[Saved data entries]
....
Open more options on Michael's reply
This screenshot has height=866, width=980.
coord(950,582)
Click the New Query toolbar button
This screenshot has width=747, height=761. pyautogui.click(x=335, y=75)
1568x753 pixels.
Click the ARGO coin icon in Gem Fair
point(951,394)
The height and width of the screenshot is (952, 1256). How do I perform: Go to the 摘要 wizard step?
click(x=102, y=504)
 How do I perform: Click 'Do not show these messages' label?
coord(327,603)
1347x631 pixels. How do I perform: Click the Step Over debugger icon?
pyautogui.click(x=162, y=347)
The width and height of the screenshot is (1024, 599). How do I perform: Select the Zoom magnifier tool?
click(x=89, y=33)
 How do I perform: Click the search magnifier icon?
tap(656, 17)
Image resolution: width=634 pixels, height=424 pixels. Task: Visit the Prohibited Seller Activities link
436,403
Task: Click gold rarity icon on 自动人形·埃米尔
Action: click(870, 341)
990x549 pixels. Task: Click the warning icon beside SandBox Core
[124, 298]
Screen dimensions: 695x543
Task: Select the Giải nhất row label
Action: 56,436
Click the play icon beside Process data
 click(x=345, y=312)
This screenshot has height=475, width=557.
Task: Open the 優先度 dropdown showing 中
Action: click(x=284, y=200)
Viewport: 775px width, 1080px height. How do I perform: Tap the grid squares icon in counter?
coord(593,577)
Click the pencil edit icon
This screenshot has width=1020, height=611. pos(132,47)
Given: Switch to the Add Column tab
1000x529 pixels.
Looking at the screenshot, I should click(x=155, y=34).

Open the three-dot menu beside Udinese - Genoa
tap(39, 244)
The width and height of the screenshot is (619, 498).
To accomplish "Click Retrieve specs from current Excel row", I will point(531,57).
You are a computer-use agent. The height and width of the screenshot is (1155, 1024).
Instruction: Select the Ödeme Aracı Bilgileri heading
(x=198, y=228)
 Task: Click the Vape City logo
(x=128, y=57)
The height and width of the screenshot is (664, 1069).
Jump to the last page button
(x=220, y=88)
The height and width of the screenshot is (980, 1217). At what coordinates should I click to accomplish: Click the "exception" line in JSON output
....
▶ [EXERCISE INSTRUCTIONS]: Repeat every entry exactly, please.

▶ [SOLUTION]:
Open more options on Michael's reply
This screenshot has height=866, width=980.
coord(950,582)
Click the New Query toolbar button
This screenshot has width=747, height=761. pyautogui.click(x=335, y=75)
1568x753 pixels.
Click the ARGO coin icon in Gem Fair
point(951,394)
The height and width of the screenshot is (952, 1256). How do I perform: Go to the 摘要 wizard step?
click(x=102, y=504)
 How do I perform: Click 'Do not show these messages' label?
coord(327,603)
1347x631 pixels. How do I perform: Click the Step Over debugger icon?
pyautogui.click(x=162, y=347)
The width and height of the screenshot is (1024, 599). How do I perform: Select the Zoom magnifier tool?
click(x=89, y=33)
 How do I perform: Click the search magnifier icon?
tap(656, 17)
Image resolution: width=634 pixels, height=424 pixels. Task: Visit the Prohibited Seller Activities link
436,403
Task: Click gold rarity icon on 自动人形·埃米尔
Action: click(870, 341)
990x549 pixels. Task: Click the warning icon beside SandBox Core
[124, 298]
Screen dimensions: 695x543
Task: Select the Giải nhất row label
Action: 56,436
Click the play icon beside Process data
 click(x=345, y=312)
This screenshot has height=475, width=557.
Task: Open the 優先度 dropdown showing 中
Action: click(x=284, y=200)
Viewport: 775px width, 1080px height. How do I perform: Tap the grid squares icon in counter?
coord(593,577)
Click the pencil edit icon
This screenshot has width=1020, height=611. pos(132,47)
Given: Switch to the Add Column tab
1000x529 pixels.
Looking at the screenshot, I should click(x=155, y=34).

Open the three-dot menu beside Udinese - Genoa
tap(39, 244)
The width and height of the screenshot is (619, 498).
To accomplish "Click Retrieve specs from current Excel row", I will point(531,57).
You are a computer-use agent. The height and width of the screenshot is (1155, 1024).
Instruction: Select the Ödeme Aracı Bilgileri heading
(x=198, y=228)
 Task: Click the Vape City logo
(x=128, y=57)
The height and width of the screenshot is (664, 1069).
Jump to the last page button
(x=220, y=88)
The height and width of the screenshot is (980, 1217). At what coordinates should I click to accomplish: Click the "exception" line in JSON output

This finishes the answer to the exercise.